Dans ses «Recommandations spéciales» sur le financement du terrorisme, le Gafi appelle les Etats à «obliger les institutions financières à inclure des renseignements exacts et utiles relatifs au donneur d’ordre (nom, adresse et numéro de compte) concernant les transferts de fonds.»

Pour Carlo Lombardini, c’est un exemple de la manière dont la Suisse «s’est mise k.o. toute seule». «Ce n’était pas un thème suisse, mais imposé par les organisations internationales de lutte contre le blanchiment de capitaux», estime l’avocat.

Remonter les filières



Il sera peut-être plus facile de remonter les filières de transferts de capitaux dès le 1er juillet, mais les historiens rappellent le contexte dans lequel le secret bancaire a été institué.
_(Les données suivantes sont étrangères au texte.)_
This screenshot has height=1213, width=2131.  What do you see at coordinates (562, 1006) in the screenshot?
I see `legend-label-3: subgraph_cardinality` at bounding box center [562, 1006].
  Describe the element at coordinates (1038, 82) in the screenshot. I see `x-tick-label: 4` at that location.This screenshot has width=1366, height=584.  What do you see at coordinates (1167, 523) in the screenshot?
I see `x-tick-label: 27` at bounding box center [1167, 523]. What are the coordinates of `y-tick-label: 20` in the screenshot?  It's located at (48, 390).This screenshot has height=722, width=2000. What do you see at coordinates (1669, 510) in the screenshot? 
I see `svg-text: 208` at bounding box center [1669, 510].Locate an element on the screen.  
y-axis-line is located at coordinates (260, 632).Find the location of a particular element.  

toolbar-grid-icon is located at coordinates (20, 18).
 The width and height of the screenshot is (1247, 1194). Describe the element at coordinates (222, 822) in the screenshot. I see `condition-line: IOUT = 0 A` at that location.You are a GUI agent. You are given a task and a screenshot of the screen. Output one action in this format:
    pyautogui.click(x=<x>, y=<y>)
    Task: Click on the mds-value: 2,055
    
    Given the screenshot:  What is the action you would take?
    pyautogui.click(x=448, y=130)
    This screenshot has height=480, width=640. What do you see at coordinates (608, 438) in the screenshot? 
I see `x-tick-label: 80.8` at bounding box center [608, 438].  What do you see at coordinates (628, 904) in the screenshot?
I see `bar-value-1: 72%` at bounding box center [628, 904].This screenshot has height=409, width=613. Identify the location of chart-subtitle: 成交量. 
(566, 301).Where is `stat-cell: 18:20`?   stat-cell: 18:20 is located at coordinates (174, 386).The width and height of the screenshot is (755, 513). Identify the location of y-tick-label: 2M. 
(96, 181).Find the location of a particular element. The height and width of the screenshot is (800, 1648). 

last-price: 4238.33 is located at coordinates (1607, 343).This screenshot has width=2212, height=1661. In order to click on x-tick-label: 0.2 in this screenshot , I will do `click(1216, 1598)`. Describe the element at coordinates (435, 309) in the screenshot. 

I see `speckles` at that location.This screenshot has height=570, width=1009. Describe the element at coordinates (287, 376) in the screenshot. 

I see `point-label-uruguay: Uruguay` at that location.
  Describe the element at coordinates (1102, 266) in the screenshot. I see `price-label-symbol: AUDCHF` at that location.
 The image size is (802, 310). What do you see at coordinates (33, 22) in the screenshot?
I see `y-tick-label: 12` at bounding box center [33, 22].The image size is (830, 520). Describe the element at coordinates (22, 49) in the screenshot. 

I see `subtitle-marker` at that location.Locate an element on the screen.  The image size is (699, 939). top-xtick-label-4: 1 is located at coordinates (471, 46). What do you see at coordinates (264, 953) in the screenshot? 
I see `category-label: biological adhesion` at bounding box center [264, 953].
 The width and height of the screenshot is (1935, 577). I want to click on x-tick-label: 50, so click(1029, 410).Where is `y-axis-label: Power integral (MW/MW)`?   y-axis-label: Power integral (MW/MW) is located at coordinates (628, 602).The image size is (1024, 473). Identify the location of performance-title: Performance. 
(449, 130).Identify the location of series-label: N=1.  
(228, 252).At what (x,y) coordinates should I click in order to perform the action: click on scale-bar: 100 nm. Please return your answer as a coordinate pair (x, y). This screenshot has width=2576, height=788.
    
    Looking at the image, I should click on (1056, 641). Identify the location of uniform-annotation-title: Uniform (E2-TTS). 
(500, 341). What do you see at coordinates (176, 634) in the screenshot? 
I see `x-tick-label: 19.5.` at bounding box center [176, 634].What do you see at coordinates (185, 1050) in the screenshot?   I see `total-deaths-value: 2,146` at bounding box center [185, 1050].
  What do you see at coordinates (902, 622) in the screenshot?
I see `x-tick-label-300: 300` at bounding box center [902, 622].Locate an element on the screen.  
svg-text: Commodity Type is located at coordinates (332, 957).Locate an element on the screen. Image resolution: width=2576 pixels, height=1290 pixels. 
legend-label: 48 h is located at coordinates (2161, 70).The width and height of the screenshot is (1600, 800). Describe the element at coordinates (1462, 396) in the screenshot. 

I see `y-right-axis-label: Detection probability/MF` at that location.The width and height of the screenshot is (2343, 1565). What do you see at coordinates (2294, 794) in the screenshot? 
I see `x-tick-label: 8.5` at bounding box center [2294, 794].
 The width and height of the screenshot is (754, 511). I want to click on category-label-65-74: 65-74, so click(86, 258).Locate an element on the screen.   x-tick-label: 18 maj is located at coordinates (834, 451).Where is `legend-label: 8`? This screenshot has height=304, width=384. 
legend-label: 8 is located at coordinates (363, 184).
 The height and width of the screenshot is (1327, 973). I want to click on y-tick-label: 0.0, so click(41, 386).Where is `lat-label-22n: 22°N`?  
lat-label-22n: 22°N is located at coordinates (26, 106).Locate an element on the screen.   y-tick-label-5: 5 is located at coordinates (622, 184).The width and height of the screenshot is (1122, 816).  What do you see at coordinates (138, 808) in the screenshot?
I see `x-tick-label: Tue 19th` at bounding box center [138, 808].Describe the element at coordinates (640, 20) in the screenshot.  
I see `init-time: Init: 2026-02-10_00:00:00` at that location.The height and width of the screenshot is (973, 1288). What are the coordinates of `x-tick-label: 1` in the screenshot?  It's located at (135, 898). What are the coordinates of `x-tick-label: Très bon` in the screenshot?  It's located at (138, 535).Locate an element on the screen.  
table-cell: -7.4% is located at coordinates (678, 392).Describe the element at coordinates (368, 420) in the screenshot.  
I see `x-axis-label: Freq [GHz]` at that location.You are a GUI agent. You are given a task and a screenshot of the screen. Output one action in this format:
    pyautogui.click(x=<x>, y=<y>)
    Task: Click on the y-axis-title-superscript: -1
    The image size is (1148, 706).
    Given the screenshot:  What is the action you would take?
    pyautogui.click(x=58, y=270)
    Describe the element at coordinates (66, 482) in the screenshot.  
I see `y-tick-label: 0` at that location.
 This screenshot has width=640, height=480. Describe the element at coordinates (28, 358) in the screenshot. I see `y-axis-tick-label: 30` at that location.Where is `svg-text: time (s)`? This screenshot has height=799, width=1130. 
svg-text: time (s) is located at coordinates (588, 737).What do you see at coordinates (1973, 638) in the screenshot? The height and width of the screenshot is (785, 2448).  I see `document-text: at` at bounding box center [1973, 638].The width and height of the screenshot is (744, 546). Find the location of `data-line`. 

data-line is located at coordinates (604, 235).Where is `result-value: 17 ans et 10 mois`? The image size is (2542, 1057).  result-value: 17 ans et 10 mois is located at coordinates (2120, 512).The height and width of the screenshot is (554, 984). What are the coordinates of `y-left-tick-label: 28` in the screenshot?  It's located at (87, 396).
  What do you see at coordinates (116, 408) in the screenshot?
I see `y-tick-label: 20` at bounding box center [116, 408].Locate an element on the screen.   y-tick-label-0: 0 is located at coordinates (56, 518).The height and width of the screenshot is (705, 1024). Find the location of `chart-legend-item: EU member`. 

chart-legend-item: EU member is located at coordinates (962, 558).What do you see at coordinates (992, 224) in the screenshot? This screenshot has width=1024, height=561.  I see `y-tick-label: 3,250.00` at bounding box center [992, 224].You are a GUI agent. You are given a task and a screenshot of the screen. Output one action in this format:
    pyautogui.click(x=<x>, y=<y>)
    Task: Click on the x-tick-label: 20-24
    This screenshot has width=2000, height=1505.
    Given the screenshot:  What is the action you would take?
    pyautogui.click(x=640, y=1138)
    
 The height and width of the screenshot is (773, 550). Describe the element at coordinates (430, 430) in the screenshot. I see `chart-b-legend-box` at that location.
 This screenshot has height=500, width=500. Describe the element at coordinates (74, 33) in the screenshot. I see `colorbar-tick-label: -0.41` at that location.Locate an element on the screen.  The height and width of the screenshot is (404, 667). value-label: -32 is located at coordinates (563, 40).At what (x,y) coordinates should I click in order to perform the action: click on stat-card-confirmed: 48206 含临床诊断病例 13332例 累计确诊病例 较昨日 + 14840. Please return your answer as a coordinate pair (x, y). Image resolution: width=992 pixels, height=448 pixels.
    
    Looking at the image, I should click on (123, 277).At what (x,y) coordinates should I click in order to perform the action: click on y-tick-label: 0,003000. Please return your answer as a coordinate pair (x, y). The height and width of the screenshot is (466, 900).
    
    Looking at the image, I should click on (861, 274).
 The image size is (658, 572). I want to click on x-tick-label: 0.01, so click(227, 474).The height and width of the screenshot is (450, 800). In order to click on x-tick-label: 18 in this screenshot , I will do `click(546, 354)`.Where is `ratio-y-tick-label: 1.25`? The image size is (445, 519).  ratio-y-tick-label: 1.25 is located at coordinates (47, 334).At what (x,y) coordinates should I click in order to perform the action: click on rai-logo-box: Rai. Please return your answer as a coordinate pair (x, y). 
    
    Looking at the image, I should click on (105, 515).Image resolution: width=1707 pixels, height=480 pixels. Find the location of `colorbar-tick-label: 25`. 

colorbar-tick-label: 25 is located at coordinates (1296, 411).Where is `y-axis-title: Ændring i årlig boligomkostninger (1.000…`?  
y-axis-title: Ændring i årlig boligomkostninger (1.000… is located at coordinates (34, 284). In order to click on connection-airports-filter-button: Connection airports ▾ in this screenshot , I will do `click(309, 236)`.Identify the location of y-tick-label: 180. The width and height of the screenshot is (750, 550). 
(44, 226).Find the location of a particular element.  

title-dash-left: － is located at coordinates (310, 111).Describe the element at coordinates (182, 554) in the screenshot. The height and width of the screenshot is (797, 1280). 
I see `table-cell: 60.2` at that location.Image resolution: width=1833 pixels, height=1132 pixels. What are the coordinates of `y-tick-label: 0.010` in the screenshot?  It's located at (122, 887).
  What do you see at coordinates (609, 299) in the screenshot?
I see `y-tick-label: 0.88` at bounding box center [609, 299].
Marc Perrenoud estime que les comptes numérotés sont apparus il y a un siècle au moins. «Dès les années 40, ces comptes constituaient déjà l’un des piliers de la prospérité des banques helvétiques», estime-t-il.

Jusqu’ici, ces dernières ont continué de défendre le principe du secret, par crainte de voir leur riche clientèle déserter le pays si la confidentialité n’est plus garantie.

Mais Carlo Lombardini n’est pas de cet avis: «Je ne pense pas que les nouvelles règles auront un impact significatif… parce qu’il y a toujours un moyen de contourner des règles».

Marc Perrenoud ne pense pas non plus que c’est le début de la fin de l’industrie bancaire suisse.

«L’ère de l’ordinateur a permis aux banques de développer de nouvelles méthodes de travail qui, bien sûr, n’existaient pas il y a cent ans, lorsque les comptes numérotés furent introduits».

Et ce conclure qu’elles ont «encore de beaux jours devant elles».

swissinfo, Ramsey Zarifeh
(traduction: Isabelle Eichenberger)

Introduite en juillet 2003, la nouvelle ordonnance sur le blanchiment d’argent a bénéficié d’un sursis qui s’achève à fin juin.
La réglementation vise à lutter contre le blanchiment de capitaux et le financement du terrorisme.
Désormais, les clients des banques suisses ne pourront plus opérer des transferts à l’étranger sans donner leur identité.